[Task to carry out] Put the lines between the line containing "Click the 297 vote count" and the line containing "tap(1356, 349)", inclusive, into a Markdown table with the columns Row and Line, skipping blank lines and leaving out the pictures.

[Provided data]

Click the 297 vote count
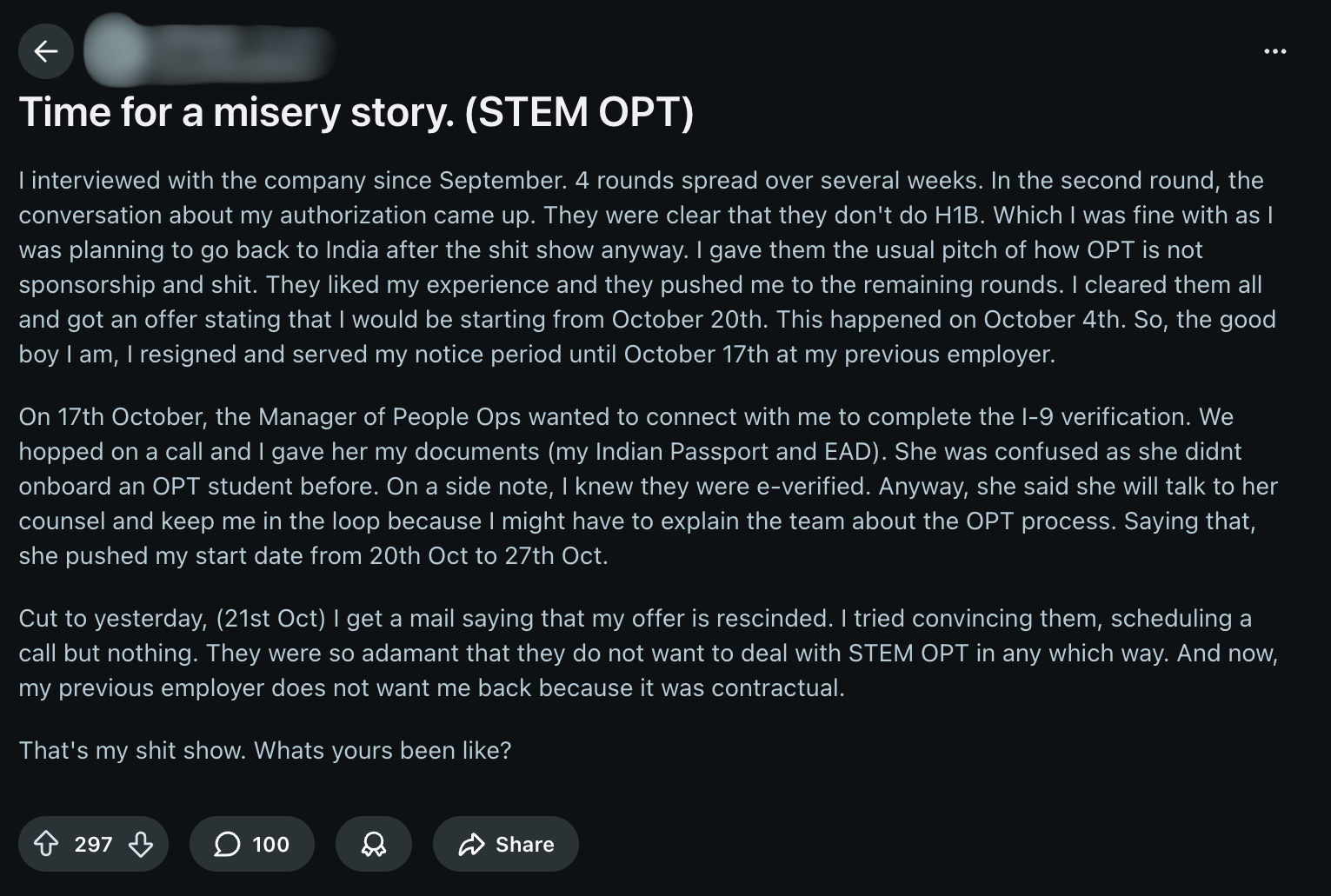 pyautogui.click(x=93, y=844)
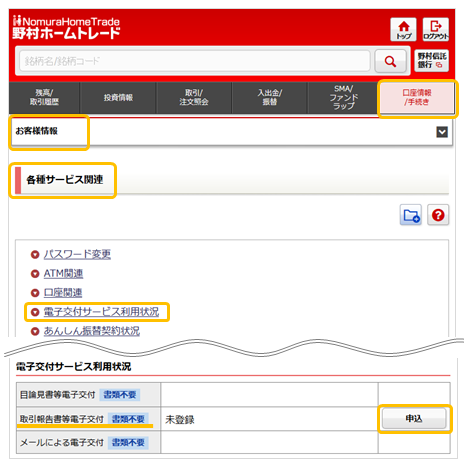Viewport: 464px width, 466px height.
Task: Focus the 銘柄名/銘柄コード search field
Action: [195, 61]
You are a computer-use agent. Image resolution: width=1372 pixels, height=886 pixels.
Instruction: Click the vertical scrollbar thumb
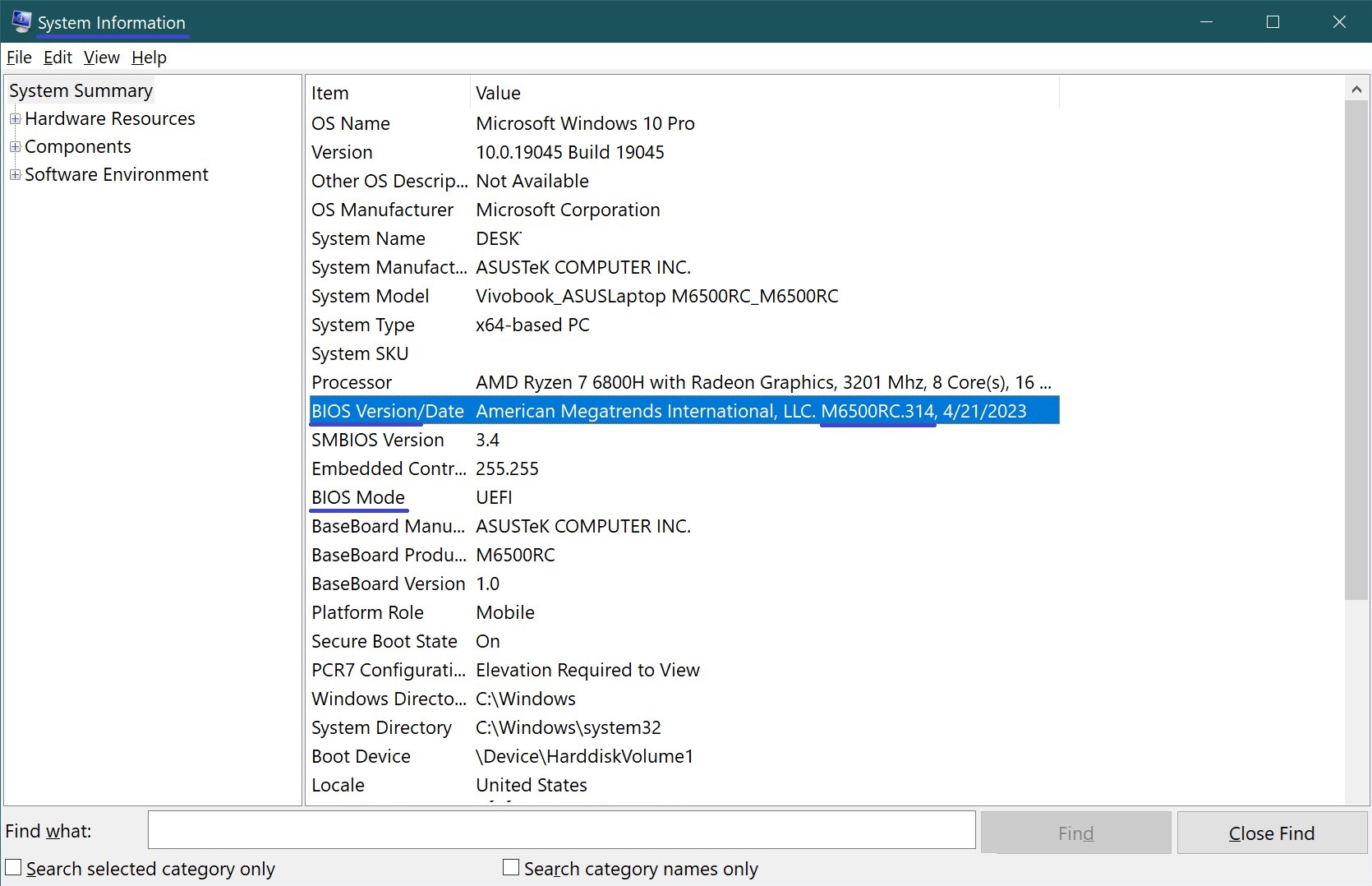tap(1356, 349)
--
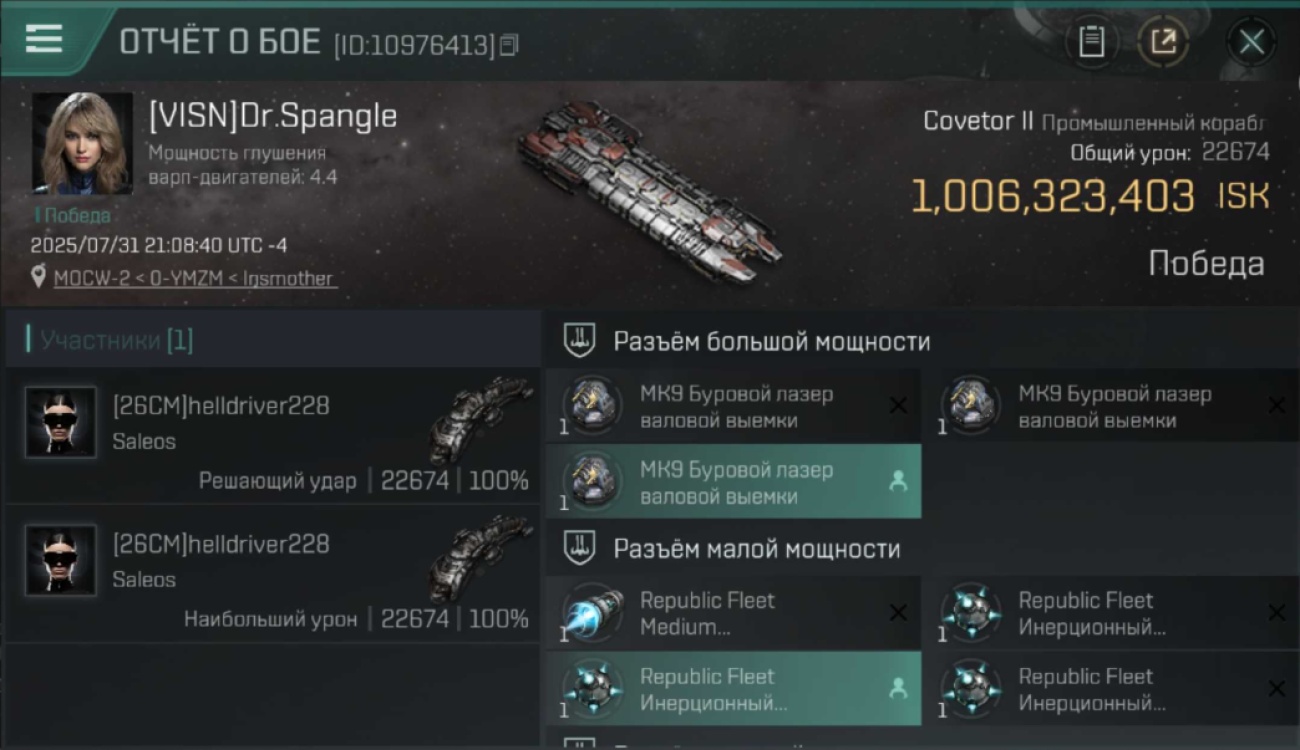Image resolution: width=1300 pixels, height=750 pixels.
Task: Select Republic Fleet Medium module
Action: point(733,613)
--
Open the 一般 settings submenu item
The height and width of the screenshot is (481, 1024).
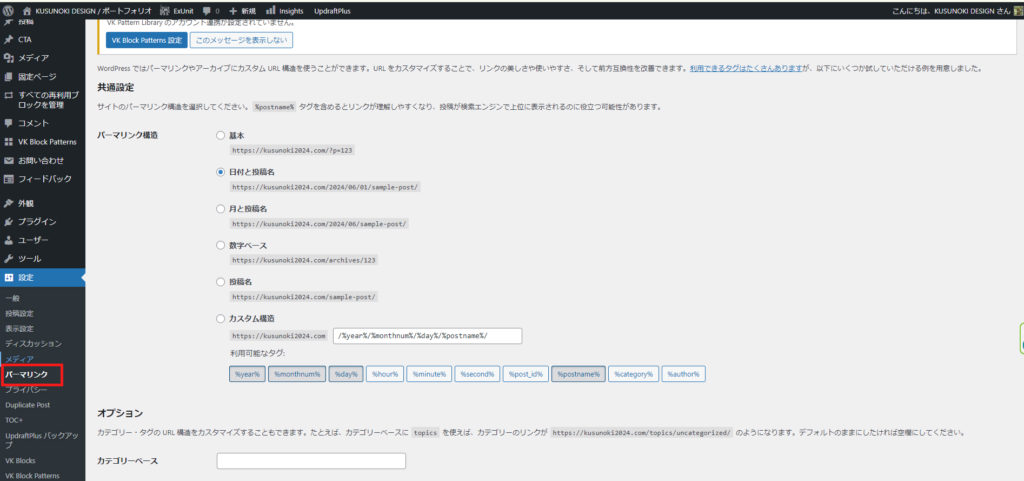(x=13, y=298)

[Written solution]
| Row | Line |
|---|---|
| 1 | Click the 297 vote count |
| 2 |  pyautogui.click(x=93, y=844) |
| 3 | Viewport: 464px width, 466px height. |
| 4 | Task: Focus the 銘柄名/銘柄コード search field |
| 5 | Action: [195, 61] |
| 6 | You are a computer-use agent. Image resolution: width=1372 pixels, height=886 pixels. |
| 7 | Instruction: Click the vertical scrollbar thumb |
| 8 | tap(1356, 349) |